Request:
Reproduce the records beginning at the line that contains "This screenshot has height=598, width=1280." and ending after the line that contains "coord(999,174)", replacing "cyan-highlighted" with "green-highlighted" and leaving everything else unchanged.

Input rows:
▬▬▬

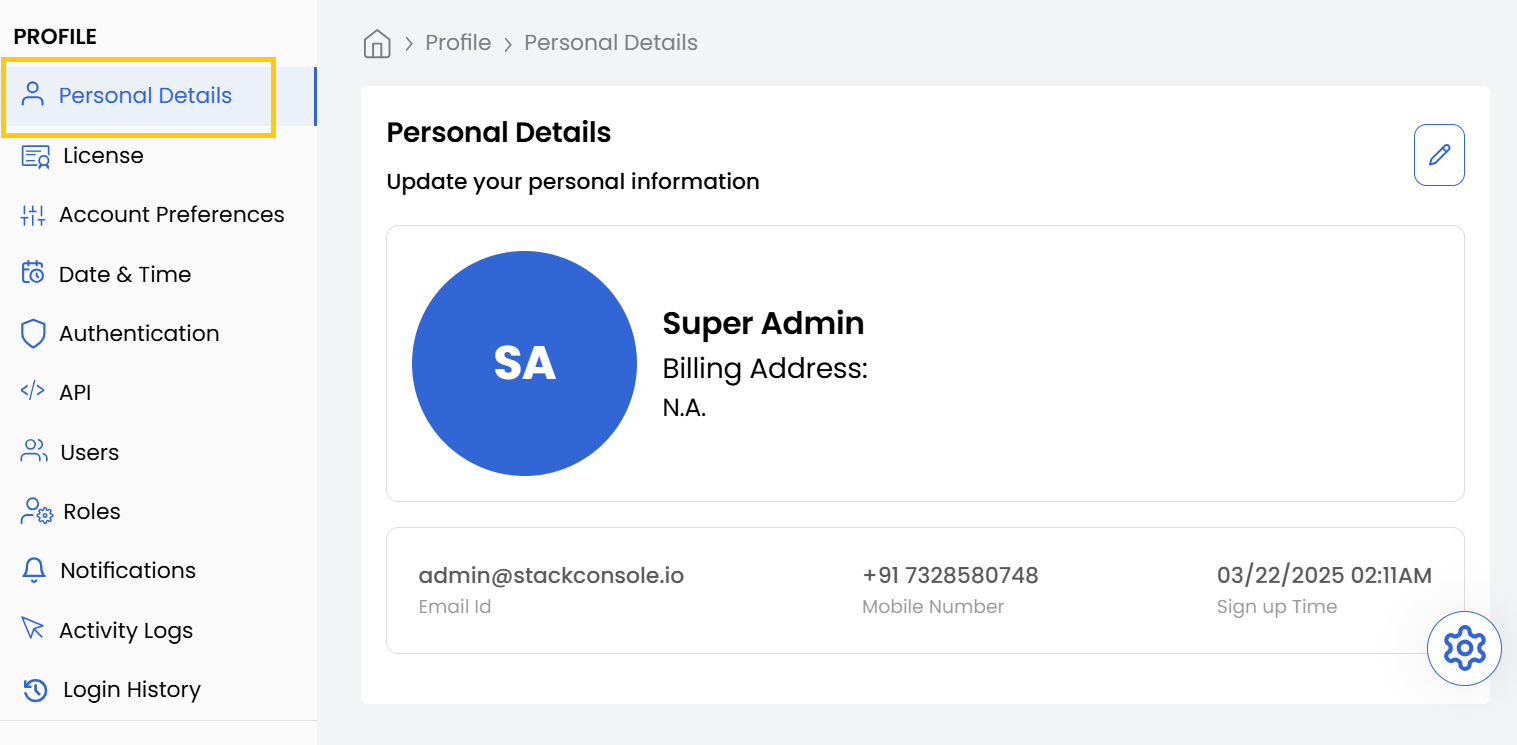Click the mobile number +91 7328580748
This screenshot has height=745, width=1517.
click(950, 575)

▬▬▬

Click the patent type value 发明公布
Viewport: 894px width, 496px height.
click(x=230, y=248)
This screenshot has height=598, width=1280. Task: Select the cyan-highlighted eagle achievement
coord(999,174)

▬▬▬

Solution:
This screenshot has height=598, width=1280. Task: Select the green-highlighted eagle achievement
coord(999,174)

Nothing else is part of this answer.